▶ [SUPPLIED DATA]
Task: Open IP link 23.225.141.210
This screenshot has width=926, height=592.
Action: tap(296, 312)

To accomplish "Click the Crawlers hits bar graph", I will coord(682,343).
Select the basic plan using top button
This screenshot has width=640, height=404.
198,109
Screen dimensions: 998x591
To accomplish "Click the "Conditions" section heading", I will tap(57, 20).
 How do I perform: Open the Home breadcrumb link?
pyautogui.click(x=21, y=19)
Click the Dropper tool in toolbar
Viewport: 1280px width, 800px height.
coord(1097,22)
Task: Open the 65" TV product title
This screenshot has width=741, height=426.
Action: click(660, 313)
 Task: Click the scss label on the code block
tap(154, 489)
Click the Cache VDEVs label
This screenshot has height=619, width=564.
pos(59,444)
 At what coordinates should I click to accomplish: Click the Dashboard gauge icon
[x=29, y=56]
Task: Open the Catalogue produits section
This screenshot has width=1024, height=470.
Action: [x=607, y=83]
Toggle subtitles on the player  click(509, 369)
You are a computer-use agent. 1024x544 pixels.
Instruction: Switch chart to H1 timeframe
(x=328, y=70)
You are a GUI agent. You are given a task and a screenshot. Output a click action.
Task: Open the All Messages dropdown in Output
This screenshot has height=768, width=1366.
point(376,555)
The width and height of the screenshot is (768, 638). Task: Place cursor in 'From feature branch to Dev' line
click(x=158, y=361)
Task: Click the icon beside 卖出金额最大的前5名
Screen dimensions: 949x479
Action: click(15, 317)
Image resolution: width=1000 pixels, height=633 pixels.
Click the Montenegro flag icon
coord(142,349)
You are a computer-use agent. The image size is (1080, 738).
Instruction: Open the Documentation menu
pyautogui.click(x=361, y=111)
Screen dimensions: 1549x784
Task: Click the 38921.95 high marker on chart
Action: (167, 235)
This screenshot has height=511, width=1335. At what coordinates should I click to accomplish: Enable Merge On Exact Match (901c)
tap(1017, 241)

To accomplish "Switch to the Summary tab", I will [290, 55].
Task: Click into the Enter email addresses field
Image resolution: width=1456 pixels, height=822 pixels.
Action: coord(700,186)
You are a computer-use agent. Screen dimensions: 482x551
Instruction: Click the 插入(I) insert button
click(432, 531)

▶ [WHAT YOU NEED TO DO] The answer consists only of the lines from the one containing "Screen dimensions: 949x479" to the end of the records, each written out exactly.

▶ [YOUR SOLUTION]
Screen dimensions: 949x479
Action: click(15, 317)
Image resolution: width=1000 pixels, height=633 pixels.
Click the Montenegro flag icon
coord(142,349)
You are a computer-use agent. The image size is (1080, 738).
Instruction: Open the Documentation menu
pyautogui.click(x=361, y=111)
Screen dimensions: 1549x784
Task: Click the 38921.95 high marker on chart
Action: (167, 235)
This screenshot has height=511, width=1335. At what coordinates should I click to accomplish: Enable Merge On Exact Match (901c)
tap(1017, 241)

To accomplish "Switch to the Summary tab", I will [290, 55].
Task: Click into the Enter email addresses field
Image resolution: width=1456 pixels, height=822 pixels.
Action: coord(700,186)
You are a computer-use agent. Screen dimensions: 482x551
Instruction: Click the 插入(I) insert button
click(432, 531)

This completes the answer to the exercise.